Há habilidades que o currículo escolar convencional simplesmente não desenvolve. Não por descuido ou má vontade dos educadores, mas porque o formato da escola regular, com suas turmas numerosas, conteúdos extensos e avaliações padronizadas, cria pouco espaço para que cada criança se descubra como indivíduo, desenvolva sua voz própria e experimente a potência do trabalho coletivo criativo. Eloizo Gomes Afonso Duraes percebeu essa lacuna em 2004 e preencheu-a com coral e teatro, duas atividades que fazem exatamente o que o currículo convencional não consegue.
O teatro como escola de empatia
Representar um personagem exige uma habilidade fundamental que raramente é ensinada de forma explícita: a capacidade de ver o mundo a partir da perspectiva do outro. Quando uma criança incorpora um personagem diferente de si mesma, ela pratica empatia de forma concreta e visceral. Aprende que existem múltiplas formas de experimentar o mundo, múltiplas lógicas que fazem sentido a partir de diferentes circunstâncias de vida.
Para crianças que crescem em contextos de vulnerabilidade, essa expansão de perspectiva tem valor que vai além do artístico. Desenvolve a capacidade de compreender e lidar com pessoas diferentes, de resolver conflitos interpessoais com mais sofisticação e de construir relações mais ricas e significativas. Eloizio Gomes Afonso Duraes criou, com o programa de teatro da Fundação Gentil Afonso Duraes, um espaço onde crianças aprendem a ser mais humanas enquanto se divertem sendo personagens.

O coral e a potência do coletivo
Cantar em grupo é uma experiência única de pertencimento. Cada voz individual é necessária, mas nenhuma é suficiente sozinha. O coral funciona porque cada participante contribui com o que tem e recebe de volta algo que nenhum poderia criar individualmente: uma harmonia que transcende as partes.
Para crianças que frequentemente se sentem invisíveis ou irrelevantes no contexto social mais amplo, a experiência de ser parte essencial de uma criação coletiva tem um impacto sobre a autoestima que é difícil de superestimar.
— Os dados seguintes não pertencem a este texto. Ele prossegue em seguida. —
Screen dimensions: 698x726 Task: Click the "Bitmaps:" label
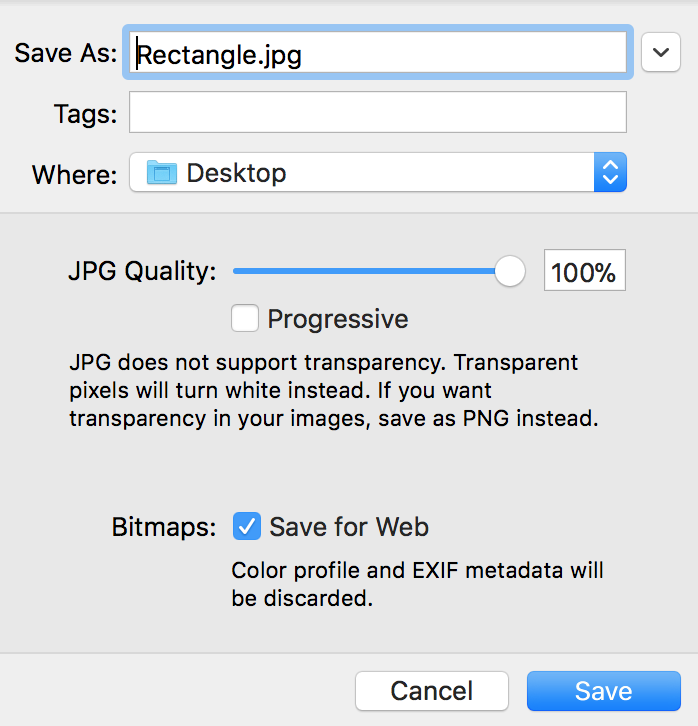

Eloizo Gomes Afonso Duraes soube usar essa potência do coral como ferramenta de desenvolvimento humano desde março de 2004, muito antes de conceitos como educação socioemocional se tornarem pauta nas políticas educacionais brasileiras.
Arte como direito, não privilégio
Uma das afirmações mais poderosas que a Fundação Gentil Afonso Duraes faz por meio de seus programas culturais é esta: crianças pobres também têm direito à arte. Não como passatempo ou distração, mas como dimensão essencial de sua formação humana. Eloizio Gomes Afonso Duraes recusou a lógica que reserva experiências culturais ricas para crianças de famílias abastadas e conforma as demais com um currículo mínimo de sobrevivência acadêmica. Essa recusa é, em si mesma, um ato político e humanista de grande significado.